··· Passage given

Some of the tenants had lived on the property for as little as two months and others as long as three years, paying between $400 and $600 each month to rent RVs of various sizes and conditions. One woman who had recently arrived from Nicargua to join her husband in the US said they were both struggling to find work, so she sometimes helped Godoy with tasks around the property for a discount on rent. She and several others admitted that they had never before lived under such desperate and dangerous circumstances.

“All of the RVs were parked so close together – imagine if there had been a fire? Some  people wouldn’t have been able to get out; it would have been a disaster,” said one man.

All declined to provide their names, citing Godoy’s numerous threats against them – primarily alleging that she would bring lawsuits against them or that they would face legal repercussions if they spoke about her personally or about their specific experiences with members of the press or with the authorities. While several people from the group acknowledged that they believed it was unlikely to happen, none wanted to be identified.

“She is just a bad person – bad, bad, bad,” said another former resident, shaking his head. He said that in the RVs that he and others rented they were sometimes living in near or complete squalor, including a shower that often backed with foul greenish water, roofs that regularly leaked and plumbing that would sometimes emit what several agreed was a type of vapor at night that would fill their compact living spaces with a nauseating smell.

“I got into the habit of plugging up the faucets at night to try to block the vapor from coming in,” he continued, stressing that he believes the stench came directly from big blue barrels that he and neighbors outside the RV park have claimed were buried on site to contain the human waste being diverted from the RVs via jerry-rigged plumbing.

······
··· Data section

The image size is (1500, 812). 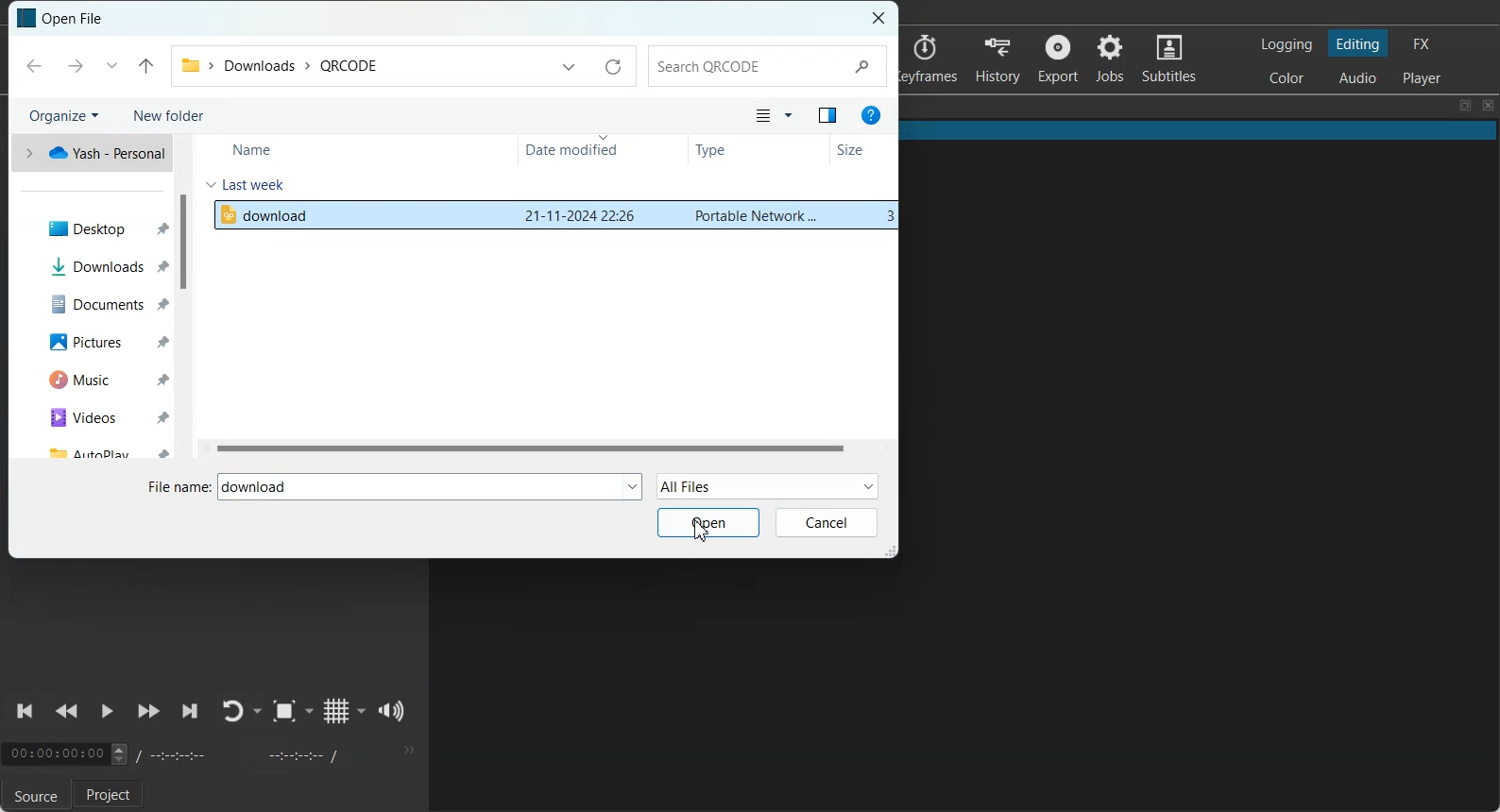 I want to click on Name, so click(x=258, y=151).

······
··· Data section

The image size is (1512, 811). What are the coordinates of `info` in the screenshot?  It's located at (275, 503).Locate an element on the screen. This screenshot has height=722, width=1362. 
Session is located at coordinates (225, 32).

······

### To do
A - Summarize the passage on the RV tenants in two sentences.
B - Answer these questions from the passage on the RV tenants:
(i) What range of monthly rent did the tenants pay?
(ii) According to one man, what would have happened to some people if there had been a fire?
(iii) What did one former resident get into the habit of doing at night to block the vapor?

### Solutions below
A - Tenants who had lived on the property for two months to three years paid between $400 and $600 a month to rent RVs, and several said they had never before lived in such desperate and dangerous circumstances. All declined to give their names because of Godoy's threats of lawsuits and legal repercussions, and one former resident described roofs that regularly leaked and plumbing that filled their living spaces with a nauseating vapor at night.

B -
(i) Between $400 and $600 each month.
(ii) Some people would not have been able to get out.
(iii) He plugged up the faucets.